[EXERCISE REQUIREMENTS]
Please return only the lines from the one holding "You are a GUI" through the one holding "ADC (26, 2078)", exactly as they appear in the records below, both ends included.

━━ DATA RECORDS

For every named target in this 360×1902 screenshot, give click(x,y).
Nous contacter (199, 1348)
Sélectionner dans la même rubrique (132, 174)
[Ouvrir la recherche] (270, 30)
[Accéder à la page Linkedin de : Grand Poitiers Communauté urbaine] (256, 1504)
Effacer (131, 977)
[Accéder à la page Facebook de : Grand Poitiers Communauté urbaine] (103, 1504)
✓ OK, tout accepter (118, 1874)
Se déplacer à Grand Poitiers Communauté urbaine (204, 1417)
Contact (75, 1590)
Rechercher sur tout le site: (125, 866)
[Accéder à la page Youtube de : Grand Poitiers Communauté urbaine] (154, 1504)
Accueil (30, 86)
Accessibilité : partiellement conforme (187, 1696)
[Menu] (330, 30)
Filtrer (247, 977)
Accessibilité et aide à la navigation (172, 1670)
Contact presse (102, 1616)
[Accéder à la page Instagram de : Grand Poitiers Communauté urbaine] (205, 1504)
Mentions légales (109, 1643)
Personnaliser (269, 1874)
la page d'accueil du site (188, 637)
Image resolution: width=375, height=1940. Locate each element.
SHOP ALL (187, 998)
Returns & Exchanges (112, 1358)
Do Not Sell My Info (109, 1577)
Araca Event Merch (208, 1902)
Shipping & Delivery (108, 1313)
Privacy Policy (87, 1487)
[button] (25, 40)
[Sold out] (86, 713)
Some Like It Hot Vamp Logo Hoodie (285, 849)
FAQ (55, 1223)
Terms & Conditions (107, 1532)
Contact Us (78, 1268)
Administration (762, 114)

━━━━
━━ DATA RECORDS

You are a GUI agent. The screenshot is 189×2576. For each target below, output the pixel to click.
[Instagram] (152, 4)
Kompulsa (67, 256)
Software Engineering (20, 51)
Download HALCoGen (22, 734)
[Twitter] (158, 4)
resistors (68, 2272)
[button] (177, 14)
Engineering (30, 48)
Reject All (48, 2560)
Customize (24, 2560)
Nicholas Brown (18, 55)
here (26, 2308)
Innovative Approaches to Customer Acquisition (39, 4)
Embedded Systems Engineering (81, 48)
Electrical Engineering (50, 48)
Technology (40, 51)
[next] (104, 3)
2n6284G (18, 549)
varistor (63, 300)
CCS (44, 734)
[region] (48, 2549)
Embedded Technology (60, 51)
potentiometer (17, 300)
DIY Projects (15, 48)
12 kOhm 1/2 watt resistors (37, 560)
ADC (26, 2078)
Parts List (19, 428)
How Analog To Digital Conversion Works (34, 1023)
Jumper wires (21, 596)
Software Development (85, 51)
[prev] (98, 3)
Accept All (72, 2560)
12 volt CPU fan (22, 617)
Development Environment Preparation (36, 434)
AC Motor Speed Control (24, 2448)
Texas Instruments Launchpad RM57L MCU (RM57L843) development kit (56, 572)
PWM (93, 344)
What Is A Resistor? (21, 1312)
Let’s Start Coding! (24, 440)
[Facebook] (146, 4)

━━━━

[RESULT FOR THIS TASK]
You are a GUI agent. The screenshot is 189×2576. For each target below, output the pixel to click.
[Instagram] (152, 4)
Kompulsa (67, 256)
Software Engineering (20, 51)
Download HALCoGen (22, 734)
[Twitter] (158, 4)
resistors (68, 2272)
[button] (177, 14)
Engineering (30, 48)
Reject All (48, 2560)
Customize (24, 2560)
Nicholas Brown (18, 55)
here (26, 2308)
Innovative Approaches to Customer Acquisition (39, 4)
Embedded Systems Engineering (81, 48)
Electrical Engineering (50, 48)
Technology (40, 51)
[next] (104, 3)
2n6284G (18, 549)
varistor (63, 300)
CCS (44, 734)
[region] (48, 2549)
Embedded Technology (60, 51)
potentiometer (17, 300)
DIY Projects (15, 48)
12 kOhm 1/2 watt resistors (37, 560)
ADC (26, 2078)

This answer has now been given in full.